= Task item =
Exactly the lines from the one containing "Given: Like ben's tweet with heart icon" through the end of the listing must make up the answer, with no pictures included.

★ ★ ★ ★

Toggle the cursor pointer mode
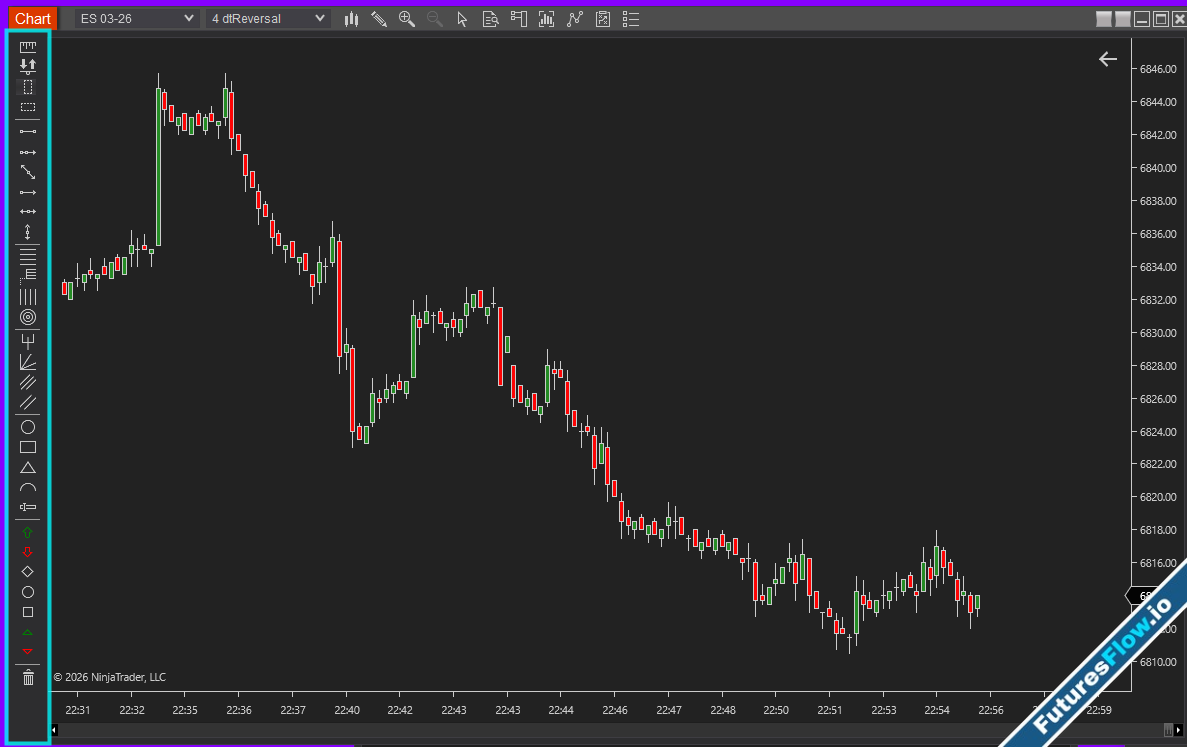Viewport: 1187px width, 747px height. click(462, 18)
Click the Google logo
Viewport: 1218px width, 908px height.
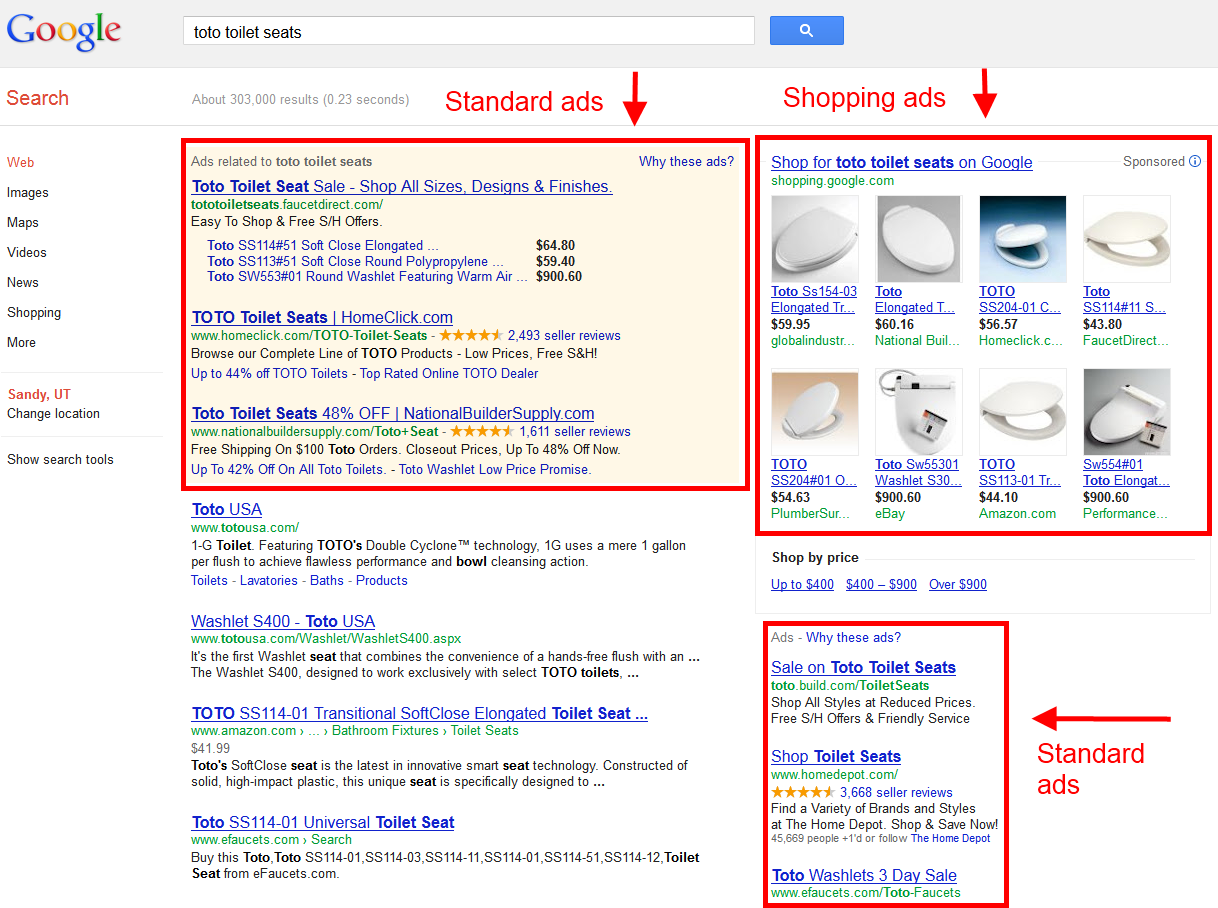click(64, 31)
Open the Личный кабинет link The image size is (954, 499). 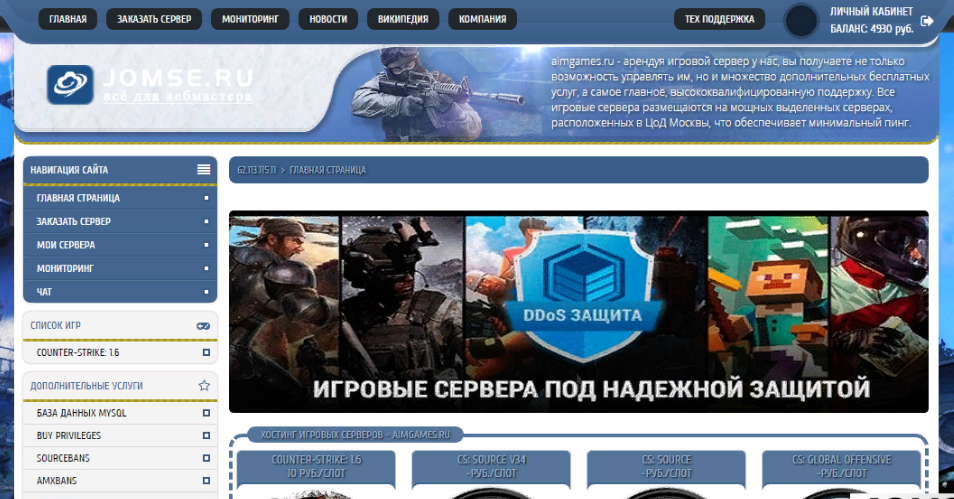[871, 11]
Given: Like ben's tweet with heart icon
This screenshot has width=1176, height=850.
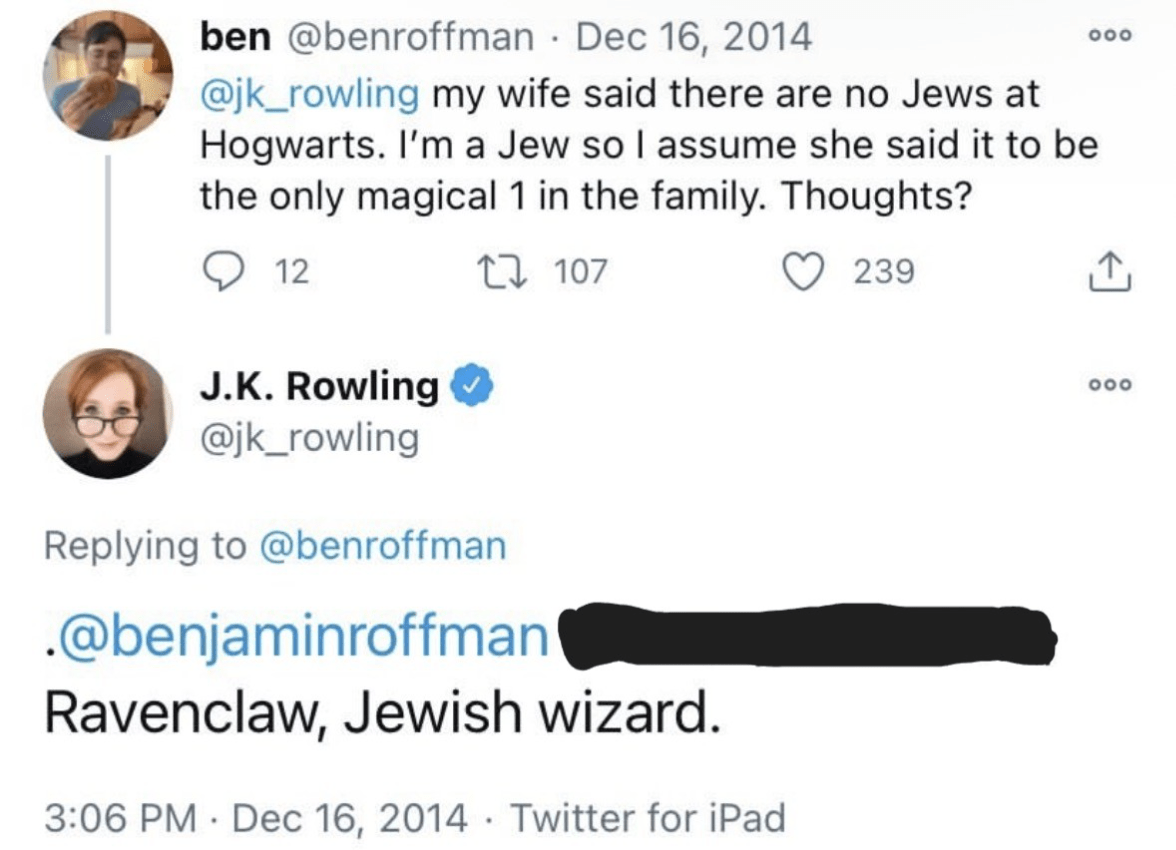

★ ★ ★ ★

= Result =
Given: Like ben's tweet with heart icon
This screenshot has width=1176, height=850.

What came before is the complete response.